Dérivabilité ponctuelle d’une intégrale liée aux fonctions de Bernoulli

Abstract:

Let $B (\vartheta )$ denote the first normalised Bernoulli function, and consider the series $f(\vartheta ):=\sum _{n\geqslant 1}B(n\vartheta )/n$. In a previous paper, we determined the set $E^*$ of those real numbers $\vartheta$ at which $f(\vartheta )$ converges. Let $B_2(\vartheta )$ designate the second Bernoulli function and let $\langle t\rangle$ denote the fractional part of the real number $t$. Put $F(\vartheta ):=\sum _{n\geqslant 1}{B_2(n\vartheta )/ 2n^2}=\pi ^2/72+\int _0^\vartheta f(t)\mathrm {d} t.$ It has been shown by Báez-Duarte, Balazard, Landreau and Saias (2005) that $F(\vartheta )$ and $\int _0^\infty \langle t\rangle \langle \vartheta t\rangle \mathrm {d} t/t^2$ have the same differentiability points.

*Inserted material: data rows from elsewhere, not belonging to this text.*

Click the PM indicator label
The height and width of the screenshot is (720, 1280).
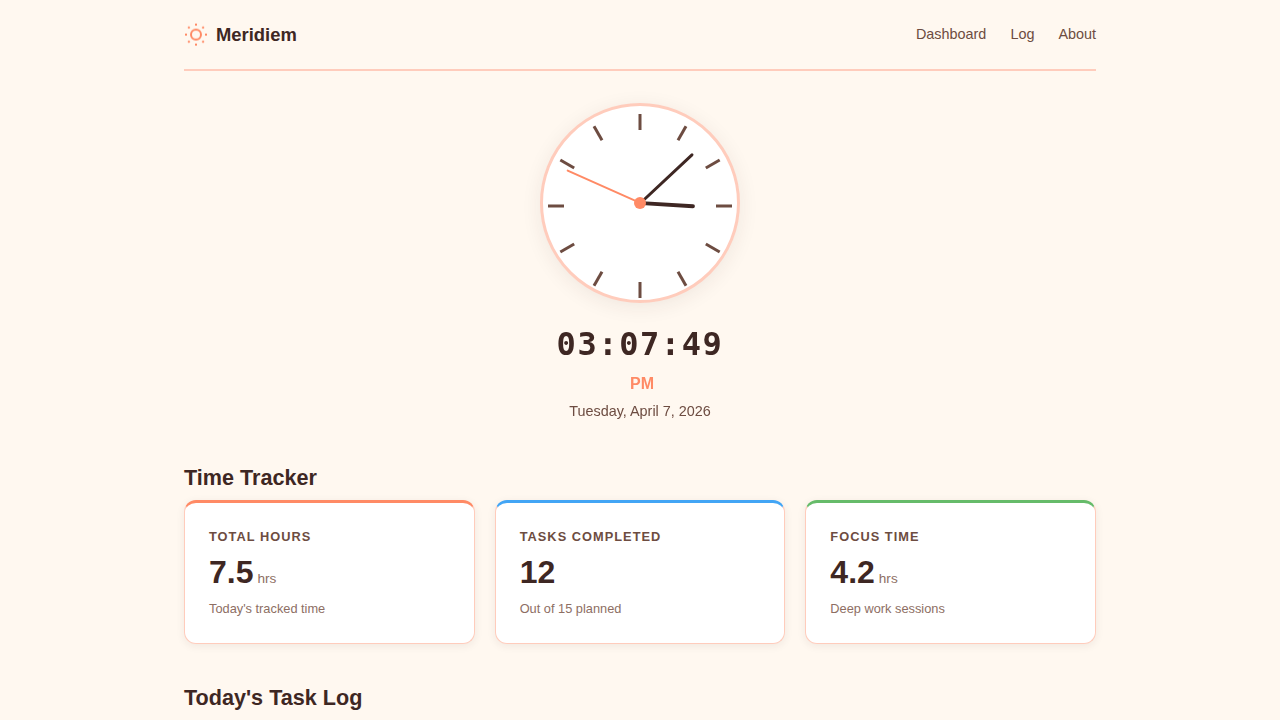click(641, 384)
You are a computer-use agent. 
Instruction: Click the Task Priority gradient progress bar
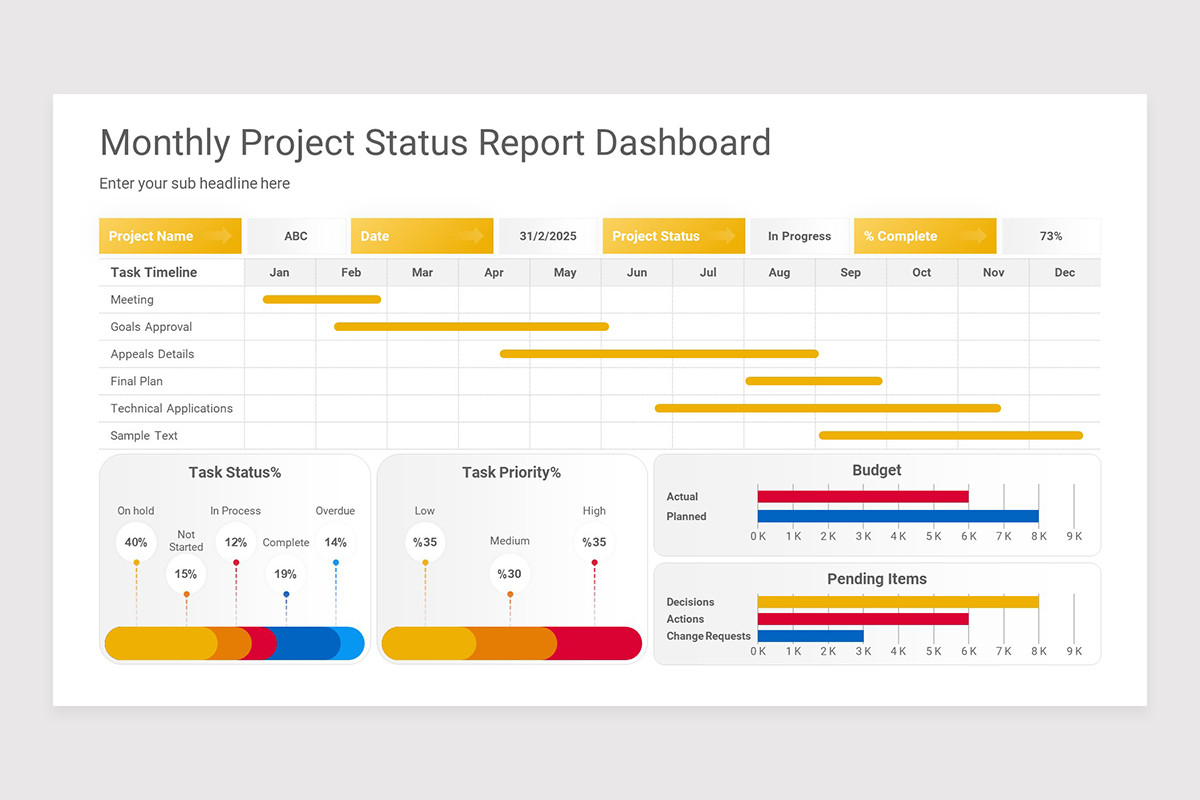click(x=512, y=643)
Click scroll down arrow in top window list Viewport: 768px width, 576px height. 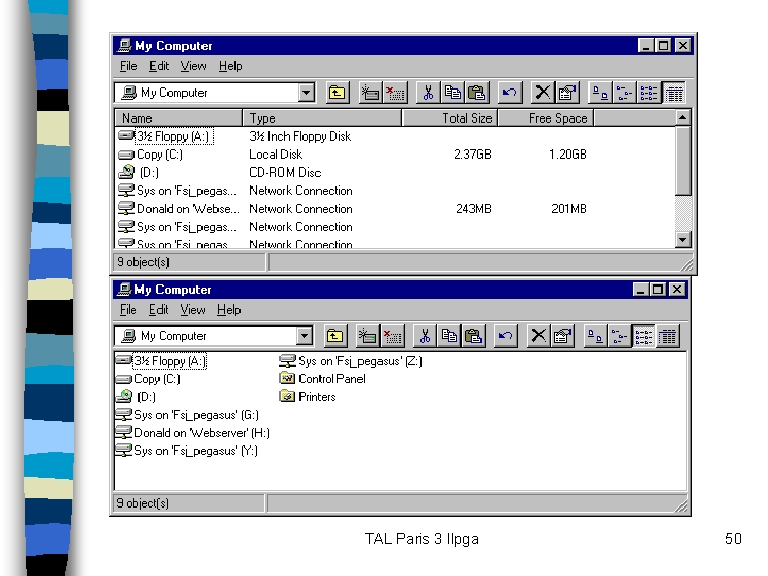(683, 239)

Moreover, using delicate functional equations, Balazard and Martin recently proved that the corresponding set is precisely $E:=E^*\smallsetminus \mathbb {Q}$ and that $F’(\vartheta )=f(\vartheta )$ whenever $\vartheta \in E$. We provide a short, direct proof of this last result, based on standard results from Diophantine approximation theory and uniform distribution theory.